=== Begin Enclosure ===

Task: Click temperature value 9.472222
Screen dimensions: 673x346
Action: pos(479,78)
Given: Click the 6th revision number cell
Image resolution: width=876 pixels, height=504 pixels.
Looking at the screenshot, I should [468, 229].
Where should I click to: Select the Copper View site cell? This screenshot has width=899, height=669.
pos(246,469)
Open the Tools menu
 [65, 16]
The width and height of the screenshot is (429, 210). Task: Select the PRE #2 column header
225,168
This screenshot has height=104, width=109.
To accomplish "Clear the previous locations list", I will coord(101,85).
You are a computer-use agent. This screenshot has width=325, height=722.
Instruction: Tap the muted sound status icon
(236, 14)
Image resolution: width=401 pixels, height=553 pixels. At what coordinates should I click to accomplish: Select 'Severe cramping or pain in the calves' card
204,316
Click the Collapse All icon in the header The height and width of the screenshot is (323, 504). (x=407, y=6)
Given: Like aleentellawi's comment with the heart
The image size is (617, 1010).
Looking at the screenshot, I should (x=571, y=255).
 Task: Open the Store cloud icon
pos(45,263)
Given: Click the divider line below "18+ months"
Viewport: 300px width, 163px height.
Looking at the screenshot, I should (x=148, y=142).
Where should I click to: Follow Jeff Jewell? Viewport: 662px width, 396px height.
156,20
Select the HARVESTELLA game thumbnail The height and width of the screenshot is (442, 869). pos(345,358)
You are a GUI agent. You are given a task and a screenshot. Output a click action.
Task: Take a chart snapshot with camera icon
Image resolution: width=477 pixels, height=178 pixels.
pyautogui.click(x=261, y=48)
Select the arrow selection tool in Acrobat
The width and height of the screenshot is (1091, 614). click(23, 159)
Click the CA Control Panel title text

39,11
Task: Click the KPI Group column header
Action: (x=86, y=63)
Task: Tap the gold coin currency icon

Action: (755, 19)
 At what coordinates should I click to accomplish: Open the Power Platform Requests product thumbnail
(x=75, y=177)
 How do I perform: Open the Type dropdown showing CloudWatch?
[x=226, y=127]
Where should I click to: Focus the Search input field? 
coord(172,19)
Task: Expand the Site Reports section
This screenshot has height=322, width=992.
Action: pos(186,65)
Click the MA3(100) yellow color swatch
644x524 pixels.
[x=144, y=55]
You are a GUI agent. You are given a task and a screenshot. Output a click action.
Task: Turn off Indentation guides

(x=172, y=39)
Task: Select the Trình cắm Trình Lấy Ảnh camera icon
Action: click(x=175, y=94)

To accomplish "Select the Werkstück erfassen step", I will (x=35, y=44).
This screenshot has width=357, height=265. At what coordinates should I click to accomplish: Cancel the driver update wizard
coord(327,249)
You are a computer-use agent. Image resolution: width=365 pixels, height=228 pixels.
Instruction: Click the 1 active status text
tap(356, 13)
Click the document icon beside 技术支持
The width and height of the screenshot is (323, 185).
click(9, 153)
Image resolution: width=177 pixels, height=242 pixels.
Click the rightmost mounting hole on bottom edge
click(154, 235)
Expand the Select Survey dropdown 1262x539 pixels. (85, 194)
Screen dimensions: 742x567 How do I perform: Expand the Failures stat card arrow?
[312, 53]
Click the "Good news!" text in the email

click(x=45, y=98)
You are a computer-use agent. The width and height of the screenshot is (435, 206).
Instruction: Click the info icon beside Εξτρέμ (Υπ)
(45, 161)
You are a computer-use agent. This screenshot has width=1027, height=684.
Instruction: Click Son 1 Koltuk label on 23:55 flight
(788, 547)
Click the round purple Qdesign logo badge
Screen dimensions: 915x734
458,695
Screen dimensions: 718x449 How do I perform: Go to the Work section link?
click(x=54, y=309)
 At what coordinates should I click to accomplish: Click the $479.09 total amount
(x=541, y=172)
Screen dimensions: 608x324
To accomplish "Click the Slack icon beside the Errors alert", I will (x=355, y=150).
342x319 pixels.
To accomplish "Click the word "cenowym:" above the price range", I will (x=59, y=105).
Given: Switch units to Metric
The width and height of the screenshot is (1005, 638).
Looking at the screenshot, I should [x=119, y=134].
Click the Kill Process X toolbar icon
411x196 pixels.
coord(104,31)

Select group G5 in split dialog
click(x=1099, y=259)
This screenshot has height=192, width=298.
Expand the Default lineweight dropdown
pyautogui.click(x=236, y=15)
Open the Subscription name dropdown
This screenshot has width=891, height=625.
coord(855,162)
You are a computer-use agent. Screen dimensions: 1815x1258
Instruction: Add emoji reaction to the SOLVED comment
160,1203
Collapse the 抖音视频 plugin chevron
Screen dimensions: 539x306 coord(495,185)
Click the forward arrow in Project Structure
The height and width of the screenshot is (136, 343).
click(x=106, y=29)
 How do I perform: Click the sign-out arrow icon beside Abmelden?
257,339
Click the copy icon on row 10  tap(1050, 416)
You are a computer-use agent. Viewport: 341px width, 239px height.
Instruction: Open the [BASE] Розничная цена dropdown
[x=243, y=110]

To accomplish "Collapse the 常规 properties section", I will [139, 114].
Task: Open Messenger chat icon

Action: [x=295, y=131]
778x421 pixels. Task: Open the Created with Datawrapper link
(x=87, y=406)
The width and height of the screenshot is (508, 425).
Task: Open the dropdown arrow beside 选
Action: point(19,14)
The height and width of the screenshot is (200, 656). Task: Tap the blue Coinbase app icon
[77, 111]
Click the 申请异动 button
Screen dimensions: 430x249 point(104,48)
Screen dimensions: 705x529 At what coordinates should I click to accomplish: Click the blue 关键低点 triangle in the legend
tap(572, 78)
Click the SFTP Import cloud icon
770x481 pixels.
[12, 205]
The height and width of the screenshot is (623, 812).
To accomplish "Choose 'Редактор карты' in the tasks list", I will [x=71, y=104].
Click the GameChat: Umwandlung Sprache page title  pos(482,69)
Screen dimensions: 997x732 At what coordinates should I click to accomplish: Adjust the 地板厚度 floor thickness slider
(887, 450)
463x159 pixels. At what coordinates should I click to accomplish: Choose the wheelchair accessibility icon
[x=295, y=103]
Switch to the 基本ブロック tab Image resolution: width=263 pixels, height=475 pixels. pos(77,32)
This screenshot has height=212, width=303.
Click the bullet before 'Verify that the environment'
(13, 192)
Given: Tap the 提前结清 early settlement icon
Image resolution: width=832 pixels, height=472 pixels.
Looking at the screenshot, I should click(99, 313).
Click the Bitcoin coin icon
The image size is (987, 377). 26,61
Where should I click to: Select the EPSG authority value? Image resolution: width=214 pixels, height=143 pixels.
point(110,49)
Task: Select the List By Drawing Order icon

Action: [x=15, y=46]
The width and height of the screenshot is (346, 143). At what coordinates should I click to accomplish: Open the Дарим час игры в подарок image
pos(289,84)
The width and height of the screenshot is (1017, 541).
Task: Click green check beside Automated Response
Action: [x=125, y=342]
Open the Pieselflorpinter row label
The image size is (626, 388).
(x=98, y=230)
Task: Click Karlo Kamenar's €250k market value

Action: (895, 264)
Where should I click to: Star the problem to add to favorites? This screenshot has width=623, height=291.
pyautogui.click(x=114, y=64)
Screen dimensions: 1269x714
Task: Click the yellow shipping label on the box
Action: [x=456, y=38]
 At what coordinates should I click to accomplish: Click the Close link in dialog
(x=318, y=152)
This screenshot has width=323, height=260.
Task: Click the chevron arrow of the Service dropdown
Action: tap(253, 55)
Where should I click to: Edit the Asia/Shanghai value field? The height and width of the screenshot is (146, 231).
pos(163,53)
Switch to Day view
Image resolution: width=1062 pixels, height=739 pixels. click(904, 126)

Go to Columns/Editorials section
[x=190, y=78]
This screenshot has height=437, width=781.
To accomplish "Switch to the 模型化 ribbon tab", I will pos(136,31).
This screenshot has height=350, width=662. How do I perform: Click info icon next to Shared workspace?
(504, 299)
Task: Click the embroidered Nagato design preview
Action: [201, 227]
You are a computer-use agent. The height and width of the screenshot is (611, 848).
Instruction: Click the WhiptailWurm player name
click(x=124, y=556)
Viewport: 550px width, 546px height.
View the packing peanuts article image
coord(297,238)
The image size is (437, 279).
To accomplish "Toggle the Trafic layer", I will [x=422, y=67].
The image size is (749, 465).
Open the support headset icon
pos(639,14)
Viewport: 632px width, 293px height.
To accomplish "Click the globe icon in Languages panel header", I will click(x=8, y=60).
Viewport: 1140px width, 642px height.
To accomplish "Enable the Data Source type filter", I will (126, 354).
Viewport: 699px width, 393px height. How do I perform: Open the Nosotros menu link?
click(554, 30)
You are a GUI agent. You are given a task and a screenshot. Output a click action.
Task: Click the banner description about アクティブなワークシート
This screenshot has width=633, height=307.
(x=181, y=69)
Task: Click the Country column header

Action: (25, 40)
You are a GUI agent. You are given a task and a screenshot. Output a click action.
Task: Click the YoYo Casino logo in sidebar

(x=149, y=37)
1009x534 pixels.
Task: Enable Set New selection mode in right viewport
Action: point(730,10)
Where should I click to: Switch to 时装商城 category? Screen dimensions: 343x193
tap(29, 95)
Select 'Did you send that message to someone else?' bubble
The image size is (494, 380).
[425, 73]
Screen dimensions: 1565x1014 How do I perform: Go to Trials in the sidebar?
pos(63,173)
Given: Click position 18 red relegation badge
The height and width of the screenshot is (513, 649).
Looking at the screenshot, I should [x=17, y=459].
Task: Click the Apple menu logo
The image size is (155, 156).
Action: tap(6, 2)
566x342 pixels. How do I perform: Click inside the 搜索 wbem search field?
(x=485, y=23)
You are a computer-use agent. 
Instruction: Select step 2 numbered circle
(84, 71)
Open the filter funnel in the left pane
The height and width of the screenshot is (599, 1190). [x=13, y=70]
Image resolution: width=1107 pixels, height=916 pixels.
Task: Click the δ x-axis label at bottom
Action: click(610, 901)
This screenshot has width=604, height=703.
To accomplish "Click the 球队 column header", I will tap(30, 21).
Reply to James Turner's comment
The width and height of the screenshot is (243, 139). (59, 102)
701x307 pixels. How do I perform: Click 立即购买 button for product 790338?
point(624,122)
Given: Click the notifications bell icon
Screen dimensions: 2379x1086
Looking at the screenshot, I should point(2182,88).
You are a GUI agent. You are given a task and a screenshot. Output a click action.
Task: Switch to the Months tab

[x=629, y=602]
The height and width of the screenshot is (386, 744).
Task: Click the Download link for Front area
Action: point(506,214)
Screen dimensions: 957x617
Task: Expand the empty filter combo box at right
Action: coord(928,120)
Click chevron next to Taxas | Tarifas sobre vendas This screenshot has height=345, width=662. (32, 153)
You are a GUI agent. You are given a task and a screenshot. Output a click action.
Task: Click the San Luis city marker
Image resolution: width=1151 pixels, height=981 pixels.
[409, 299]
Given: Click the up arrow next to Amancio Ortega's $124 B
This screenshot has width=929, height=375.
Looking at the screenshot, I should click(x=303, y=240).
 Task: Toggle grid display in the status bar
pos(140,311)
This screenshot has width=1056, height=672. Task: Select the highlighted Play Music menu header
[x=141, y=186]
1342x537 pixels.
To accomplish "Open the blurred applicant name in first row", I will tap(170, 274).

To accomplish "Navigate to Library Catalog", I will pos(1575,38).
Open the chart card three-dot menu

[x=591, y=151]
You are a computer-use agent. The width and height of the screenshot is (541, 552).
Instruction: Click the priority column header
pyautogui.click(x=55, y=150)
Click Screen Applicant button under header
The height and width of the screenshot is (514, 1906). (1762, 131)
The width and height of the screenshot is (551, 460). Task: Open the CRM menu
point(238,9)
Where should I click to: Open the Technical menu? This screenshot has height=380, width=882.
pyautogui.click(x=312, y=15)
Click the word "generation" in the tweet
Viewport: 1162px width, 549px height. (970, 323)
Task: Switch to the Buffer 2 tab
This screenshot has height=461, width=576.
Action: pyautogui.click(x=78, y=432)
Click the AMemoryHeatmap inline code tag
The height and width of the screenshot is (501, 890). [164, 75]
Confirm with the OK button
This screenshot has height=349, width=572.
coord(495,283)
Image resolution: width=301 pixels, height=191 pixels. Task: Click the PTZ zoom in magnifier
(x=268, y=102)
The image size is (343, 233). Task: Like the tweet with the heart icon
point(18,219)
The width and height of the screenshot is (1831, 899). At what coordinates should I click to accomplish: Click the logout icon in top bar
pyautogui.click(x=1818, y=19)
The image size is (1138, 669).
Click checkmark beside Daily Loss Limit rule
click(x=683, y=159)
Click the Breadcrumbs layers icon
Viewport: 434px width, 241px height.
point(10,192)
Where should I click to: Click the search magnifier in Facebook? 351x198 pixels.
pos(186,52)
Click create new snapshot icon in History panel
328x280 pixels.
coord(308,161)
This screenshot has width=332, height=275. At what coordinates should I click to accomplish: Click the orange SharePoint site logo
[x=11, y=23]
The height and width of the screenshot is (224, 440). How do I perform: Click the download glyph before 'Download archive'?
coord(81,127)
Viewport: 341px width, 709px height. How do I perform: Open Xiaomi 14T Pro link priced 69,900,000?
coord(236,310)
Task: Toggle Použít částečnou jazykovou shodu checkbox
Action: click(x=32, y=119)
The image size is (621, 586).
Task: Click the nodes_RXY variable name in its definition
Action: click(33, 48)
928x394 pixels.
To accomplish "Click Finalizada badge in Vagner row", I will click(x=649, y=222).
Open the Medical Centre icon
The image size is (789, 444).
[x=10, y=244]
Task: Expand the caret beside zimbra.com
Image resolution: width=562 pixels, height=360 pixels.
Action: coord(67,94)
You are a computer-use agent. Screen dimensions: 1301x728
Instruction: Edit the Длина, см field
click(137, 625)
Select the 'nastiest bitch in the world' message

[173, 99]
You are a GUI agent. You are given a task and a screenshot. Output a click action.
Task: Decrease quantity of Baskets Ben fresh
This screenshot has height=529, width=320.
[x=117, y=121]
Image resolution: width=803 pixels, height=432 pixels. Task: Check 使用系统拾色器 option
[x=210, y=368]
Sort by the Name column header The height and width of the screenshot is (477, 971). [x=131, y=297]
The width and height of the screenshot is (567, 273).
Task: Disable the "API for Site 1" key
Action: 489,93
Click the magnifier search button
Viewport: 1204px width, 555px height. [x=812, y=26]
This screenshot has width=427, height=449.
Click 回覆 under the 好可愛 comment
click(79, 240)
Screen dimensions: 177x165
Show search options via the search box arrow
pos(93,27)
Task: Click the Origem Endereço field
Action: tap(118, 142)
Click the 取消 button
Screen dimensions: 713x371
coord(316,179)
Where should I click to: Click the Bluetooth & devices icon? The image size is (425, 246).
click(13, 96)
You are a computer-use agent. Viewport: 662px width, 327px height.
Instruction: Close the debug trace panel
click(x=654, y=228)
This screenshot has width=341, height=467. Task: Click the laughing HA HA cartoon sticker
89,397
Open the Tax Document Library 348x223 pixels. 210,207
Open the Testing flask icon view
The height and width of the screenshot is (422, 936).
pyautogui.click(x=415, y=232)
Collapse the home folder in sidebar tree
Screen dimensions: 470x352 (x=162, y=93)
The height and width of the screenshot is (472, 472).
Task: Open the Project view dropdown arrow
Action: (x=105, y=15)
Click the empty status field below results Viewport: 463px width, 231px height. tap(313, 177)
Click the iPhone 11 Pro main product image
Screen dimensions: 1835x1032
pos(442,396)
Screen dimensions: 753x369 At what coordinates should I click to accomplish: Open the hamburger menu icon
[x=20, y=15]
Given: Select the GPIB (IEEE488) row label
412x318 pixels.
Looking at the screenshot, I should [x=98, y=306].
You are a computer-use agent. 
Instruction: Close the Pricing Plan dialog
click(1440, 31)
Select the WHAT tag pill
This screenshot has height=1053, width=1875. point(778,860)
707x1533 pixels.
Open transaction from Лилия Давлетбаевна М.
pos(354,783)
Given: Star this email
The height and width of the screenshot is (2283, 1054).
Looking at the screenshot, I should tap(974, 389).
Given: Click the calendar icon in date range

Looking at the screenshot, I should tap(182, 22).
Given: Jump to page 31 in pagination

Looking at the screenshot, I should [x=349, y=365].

=== End Enclosure ===

YOUR OBJECTIVE: Transcribe, exactly as written, all lines of the entries above from the first to the one containing "Given: Like aleentellawi's", and no more.

RESULT:
Task: Click temperature value 9.472222
Screen dimensions: 673x346
Action: pos(479,78)
Given: Click the 6th revision number cell
Image resolution: width=876 pixels, height=504 pixels.
Looking at the screenshot, I should [468, 229].
Where should I click to: Select the Copper View site cell? This screenshot has width=899, height=669.
pos(246,469)
Open the Tools menu
 [65, 16]
The width and height of the screenshot is (429, 210). Task: Select the PRE #2 column header
225,168
This screenshot has height=104, width=109.
To accomplish "Clear the previous locations list", I will coord(101,85).
You are a computer-use agent. This screenshot has width=325, height=722.
Instruction: Tap the muted sound status icon
(236, 14)
Image resolution: width=401 pixels, height=553 pixels. At what coordinates should I click to accomplish: Select 'Severe cramping or pain in the calves' card
204,316
Click the Collapse All icon in the header The height and width of the screenshot is (323, 504). (x=407, y=6)
Given: Like aleentellawi's comment with the heart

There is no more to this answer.